These people are all crazy.
This is what all the pros do. My qualification: I was the lead of the secure sign on site for a major branch of the U.S. military:
In your apache vhost for each site you do something like this
<VirtualHost *:80>
ServerName www.phpexperts.pro
SetEnv SQL_HOST localhost
SetEnv SQL_USER phptutor
SetEnv SQL_PASS someRandom-234qasdfasPass
SetEnv SQL_DB rosettablog
</Virtualhost>
Then you run these commands on your vhost config file:
sudo chown root:root 29_phpexperts.pro.conf
sudo chmod 0600 29_phpexperts.pro.conf
What that does is set the user to root and the group to root and then sets file permissions to allow root to read and write it and apache only to read it. As long as apache is started by the root user, only root will then need to have read access to it (thanks @grossvogel).
In your code you do this:
$mysql_user = $_SERVER['SQL_USER'];
Voila! No plaintext password viewable to everyone on your system. Only viewable to apache and root. For kicks, you should encrypt it w/ your secret hash but that might be overkill for most instances.
The odds that someone will be in your root group are very small, and if they do, nothing exception encryption will slow them down much.

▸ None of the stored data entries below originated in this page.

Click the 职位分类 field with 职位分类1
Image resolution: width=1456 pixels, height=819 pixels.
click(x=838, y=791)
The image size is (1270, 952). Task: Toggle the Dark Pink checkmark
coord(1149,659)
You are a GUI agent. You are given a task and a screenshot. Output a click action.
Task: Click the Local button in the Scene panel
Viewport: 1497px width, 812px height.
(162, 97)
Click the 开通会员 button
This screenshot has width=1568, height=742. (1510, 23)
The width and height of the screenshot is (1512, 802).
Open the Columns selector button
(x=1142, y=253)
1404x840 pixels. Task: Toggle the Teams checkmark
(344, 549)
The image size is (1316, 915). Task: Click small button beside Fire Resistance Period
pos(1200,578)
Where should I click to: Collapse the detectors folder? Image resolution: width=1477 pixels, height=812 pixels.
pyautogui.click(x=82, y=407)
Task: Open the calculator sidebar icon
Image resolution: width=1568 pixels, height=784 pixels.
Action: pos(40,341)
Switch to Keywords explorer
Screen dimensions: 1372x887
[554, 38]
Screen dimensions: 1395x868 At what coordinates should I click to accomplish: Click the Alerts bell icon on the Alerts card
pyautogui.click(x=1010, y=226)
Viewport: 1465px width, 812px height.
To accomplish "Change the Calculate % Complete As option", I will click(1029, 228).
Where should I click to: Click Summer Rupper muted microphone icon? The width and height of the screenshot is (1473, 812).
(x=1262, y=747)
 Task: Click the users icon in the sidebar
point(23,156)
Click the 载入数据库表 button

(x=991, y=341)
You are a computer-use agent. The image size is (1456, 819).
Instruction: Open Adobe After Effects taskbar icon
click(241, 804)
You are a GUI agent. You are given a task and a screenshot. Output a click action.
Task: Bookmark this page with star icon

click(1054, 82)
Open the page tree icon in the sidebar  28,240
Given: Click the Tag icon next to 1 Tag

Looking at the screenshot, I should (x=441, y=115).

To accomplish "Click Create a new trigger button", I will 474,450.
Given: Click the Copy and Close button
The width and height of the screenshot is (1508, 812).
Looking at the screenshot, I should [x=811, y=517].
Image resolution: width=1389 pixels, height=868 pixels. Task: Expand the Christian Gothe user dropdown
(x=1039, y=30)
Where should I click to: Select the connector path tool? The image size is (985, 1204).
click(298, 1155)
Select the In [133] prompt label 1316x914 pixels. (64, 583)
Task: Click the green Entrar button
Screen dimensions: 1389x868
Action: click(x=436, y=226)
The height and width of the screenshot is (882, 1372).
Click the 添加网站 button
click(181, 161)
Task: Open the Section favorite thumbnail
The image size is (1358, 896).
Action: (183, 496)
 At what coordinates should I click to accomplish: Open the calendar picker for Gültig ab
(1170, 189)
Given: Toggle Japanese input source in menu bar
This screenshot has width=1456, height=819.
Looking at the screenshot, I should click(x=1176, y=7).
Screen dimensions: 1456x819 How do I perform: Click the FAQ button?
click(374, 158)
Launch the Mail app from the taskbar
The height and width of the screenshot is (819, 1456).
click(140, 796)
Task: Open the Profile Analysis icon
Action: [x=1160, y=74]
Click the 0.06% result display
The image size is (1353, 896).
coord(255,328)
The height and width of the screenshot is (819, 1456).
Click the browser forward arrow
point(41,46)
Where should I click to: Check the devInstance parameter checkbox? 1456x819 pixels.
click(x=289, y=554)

What's worse? A file readable by everyone and all they have to do is grep -i PASS * -R
or this system, where they have to hack either your root account or be able to write to your PHP server? In any case, they would have long-before gotten your password.
Also, the other way to do this is to set the creds (encrypted, hopefully) into APC and then unset the Apache var.